Exercise directions
Filter this data down to the lines that hold "will", and copy them.

************

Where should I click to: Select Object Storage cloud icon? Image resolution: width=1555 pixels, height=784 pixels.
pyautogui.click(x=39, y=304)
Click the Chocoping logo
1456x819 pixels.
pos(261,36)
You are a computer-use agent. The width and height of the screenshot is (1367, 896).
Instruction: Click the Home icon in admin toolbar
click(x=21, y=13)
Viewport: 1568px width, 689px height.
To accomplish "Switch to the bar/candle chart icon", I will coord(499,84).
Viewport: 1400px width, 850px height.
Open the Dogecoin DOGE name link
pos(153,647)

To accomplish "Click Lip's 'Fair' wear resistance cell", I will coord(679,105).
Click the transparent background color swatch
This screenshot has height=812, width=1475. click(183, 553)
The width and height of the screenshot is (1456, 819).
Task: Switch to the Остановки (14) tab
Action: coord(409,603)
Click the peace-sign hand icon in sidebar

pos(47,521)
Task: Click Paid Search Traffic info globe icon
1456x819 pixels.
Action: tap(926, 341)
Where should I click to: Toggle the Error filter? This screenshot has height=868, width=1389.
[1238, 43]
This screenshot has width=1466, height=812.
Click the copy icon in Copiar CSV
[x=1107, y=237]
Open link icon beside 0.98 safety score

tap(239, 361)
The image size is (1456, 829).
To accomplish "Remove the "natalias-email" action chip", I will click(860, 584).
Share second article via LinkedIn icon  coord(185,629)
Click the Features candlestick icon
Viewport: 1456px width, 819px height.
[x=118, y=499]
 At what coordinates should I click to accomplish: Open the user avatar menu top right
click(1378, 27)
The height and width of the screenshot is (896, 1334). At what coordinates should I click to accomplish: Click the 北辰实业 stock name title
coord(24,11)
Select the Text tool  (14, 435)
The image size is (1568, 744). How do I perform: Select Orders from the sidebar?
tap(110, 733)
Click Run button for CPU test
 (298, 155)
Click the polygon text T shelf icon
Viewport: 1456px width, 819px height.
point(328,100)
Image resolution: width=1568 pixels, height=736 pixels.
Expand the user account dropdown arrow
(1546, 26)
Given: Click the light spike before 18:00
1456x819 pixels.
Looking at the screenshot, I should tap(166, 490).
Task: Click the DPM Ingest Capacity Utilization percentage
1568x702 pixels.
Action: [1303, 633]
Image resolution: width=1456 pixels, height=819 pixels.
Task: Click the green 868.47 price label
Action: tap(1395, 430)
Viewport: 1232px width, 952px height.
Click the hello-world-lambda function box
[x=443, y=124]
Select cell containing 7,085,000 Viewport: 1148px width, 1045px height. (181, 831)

************

Solution
To accomplish "Switch to the bar/candle chart icon", I will coord(499,84).
To accomplish "Click Lip's 'Fair' wear resistance cell", I will coord(679,105).
To accomplish "Remove the "natalias-email" action chip", I will click(860, 584).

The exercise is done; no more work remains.